→ Required action
Match on the string "height" in the entries below and return every matching line.

→ Available records
[Start of Attachment]

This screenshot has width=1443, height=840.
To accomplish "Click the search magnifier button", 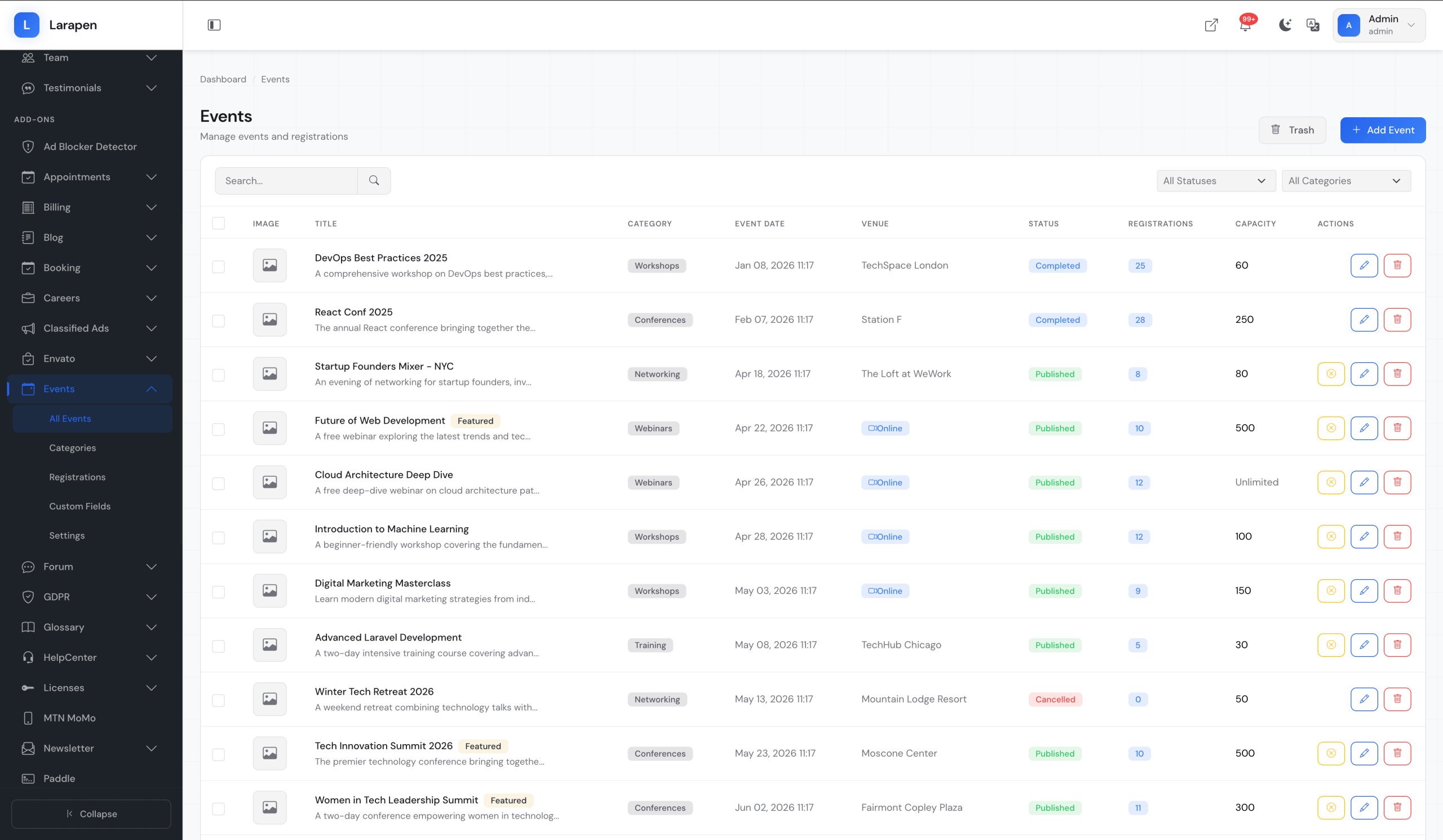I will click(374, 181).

[End of Attachment]
[Start of Attachment]

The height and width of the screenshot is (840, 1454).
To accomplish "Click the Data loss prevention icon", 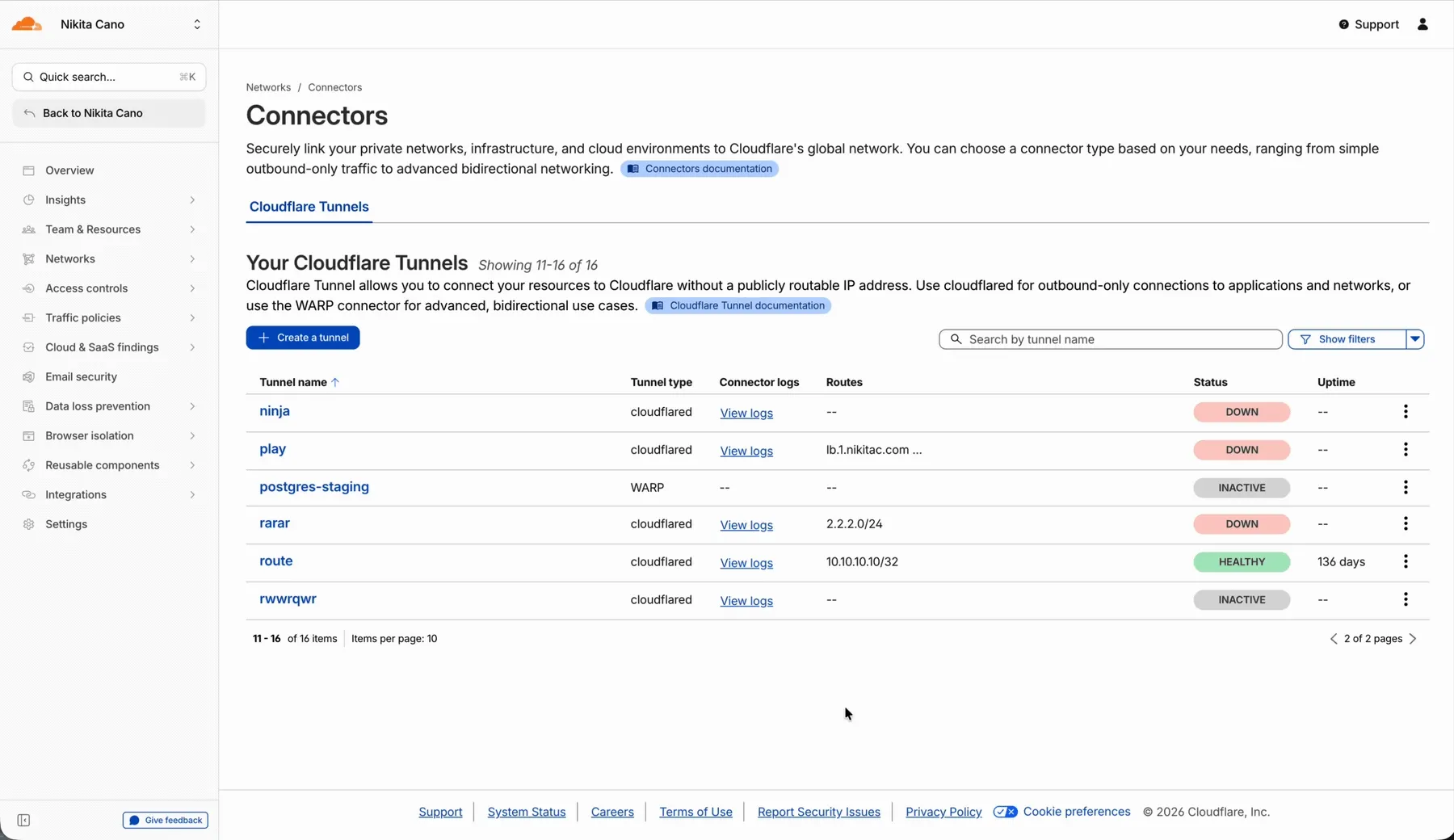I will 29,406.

[End of Attachment]
[Start of Attachment]

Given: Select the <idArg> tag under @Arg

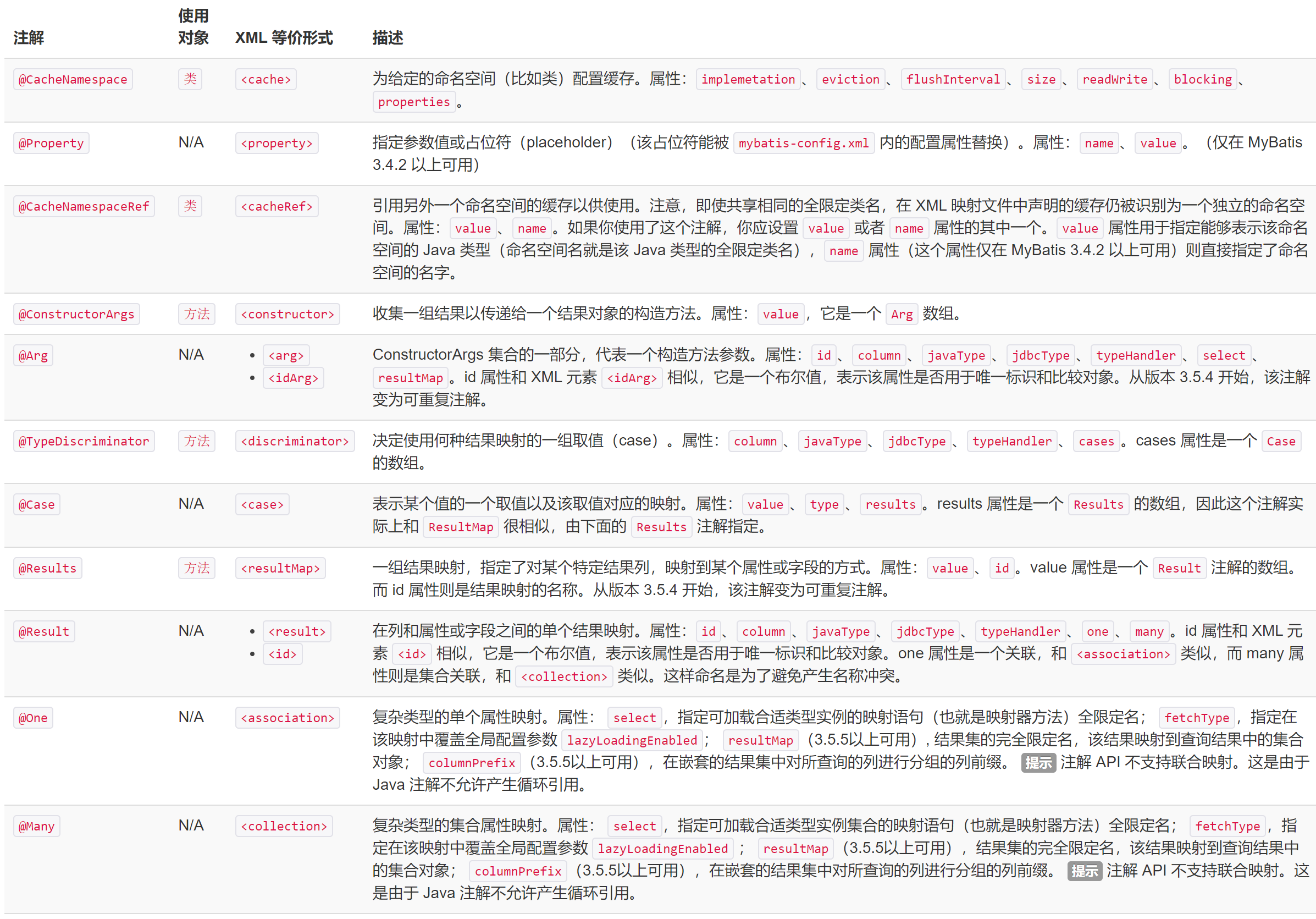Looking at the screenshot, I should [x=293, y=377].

[End of Attachment]

→ Exercise output
This screenshot has width=1443, height=840.
The height and width of the screenshot is (840, 1454).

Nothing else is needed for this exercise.